Gök’ün Meclis Başkanlığı’na verdiği 18.09.2008 tarihli soru önergesine yanıt verilmemiş ama en sert karşılık yine cemaatten gelmiş!.. Çünkü Gök, 24 Mart 2011’de Meclis’te Anayasa ile ilgili konuşurken cemaate “çete” dediği için hemen hedef tahtasına konulmuş...

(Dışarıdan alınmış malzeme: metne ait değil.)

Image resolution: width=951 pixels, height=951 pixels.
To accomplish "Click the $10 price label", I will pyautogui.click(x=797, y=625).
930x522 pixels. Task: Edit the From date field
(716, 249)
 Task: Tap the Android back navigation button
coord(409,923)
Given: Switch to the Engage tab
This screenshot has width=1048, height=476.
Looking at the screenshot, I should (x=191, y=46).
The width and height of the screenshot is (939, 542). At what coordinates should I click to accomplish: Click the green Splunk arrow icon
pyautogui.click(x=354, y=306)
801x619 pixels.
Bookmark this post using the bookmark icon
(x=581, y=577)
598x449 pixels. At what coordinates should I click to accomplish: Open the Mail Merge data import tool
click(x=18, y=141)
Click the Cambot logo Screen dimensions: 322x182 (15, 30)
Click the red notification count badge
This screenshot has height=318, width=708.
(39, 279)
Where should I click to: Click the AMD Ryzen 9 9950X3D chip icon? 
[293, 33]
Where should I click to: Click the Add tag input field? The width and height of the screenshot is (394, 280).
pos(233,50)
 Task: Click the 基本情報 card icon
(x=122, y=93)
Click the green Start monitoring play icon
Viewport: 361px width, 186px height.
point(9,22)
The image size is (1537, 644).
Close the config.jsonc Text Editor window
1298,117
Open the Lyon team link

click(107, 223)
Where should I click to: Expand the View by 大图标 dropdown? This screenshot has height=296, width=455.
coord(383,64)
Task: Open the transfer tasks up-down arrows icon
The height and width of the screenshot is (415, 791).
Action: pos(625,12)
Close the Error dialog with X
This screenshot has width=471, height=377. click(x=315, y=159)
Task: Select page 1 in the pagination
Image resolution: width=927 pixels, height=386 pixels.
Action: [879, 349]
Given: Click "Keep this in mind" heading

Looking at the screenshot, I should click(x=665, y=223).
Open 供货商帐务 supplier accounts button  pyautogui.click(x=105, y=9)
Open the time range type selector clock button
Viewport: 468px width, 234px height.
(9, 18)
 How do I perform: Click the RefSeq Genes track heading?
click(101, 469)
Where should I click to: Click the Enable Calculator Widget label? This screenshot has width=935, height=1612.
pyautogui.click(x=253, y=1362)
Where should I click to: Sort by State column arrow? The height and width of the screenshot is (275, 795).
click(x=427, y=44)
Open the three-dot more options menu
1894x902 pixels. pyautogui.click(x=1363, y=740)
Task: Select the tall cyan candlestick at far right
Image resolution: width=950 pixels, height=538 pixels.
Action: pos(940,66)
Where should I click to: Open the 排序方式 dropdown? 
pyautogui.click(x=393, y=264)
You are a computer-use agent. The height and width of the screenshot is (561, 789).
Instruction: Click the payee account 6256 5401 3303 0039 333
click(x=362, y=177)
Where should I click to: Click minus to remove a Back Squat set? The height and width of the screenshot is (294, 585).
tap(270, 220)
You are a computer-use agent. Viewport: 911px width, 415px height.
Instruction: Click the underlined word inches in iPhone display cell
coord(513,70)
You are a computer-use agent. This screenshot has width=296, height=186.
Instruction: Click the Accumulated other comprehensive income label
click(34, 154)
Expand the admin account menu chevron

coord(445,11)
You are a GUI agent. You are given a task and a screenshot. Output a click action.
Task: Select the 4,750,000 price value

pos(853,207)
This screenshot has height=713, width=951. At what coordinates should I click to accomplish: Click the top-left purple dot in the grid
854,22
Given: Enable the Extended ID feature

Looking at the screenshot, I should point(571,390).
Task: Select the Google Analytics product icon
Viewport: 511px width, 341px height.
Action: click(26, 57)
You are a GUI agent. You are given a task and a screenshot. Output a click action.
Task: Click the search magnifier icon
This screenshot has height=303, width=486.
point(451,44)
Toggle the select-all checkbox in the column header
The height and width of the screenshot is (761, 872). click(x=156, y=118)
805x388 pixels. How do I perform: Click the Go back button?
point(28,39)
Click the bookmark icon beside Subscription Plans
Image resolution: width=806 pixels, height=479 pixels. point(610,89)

Olayın en acı tarafı ise Fethullah Gülen’in avukatının Gök’e açtığı dava dilekçesindeki vahamet!.. Çünkü cemaatin avukatı, televizyonlara çıkarak Gök’ü yalanlayan 3 CHP milletvekilinin konuşmalarını da davaya kanıt olarak göstermiş... Gök işte kendi arkadaşlarının ifadeleri yüzünden tazminata çarptırılmış!..
İsa Gök artık milletvekili değil... Avukat olarak yaşamını sürdürüyor... Herhalde 5 yıl önce “çete” diye deşifre ettiği cemaat konusunda ne kadar haklı olduğunu düşünürken en çok da arkadaşlarının yaptıklarına üzülüyordur!!! Kim bunlar peki?.. Üçü de şimdi vekil değil ama adları mahkeme dosyasında duruyor?..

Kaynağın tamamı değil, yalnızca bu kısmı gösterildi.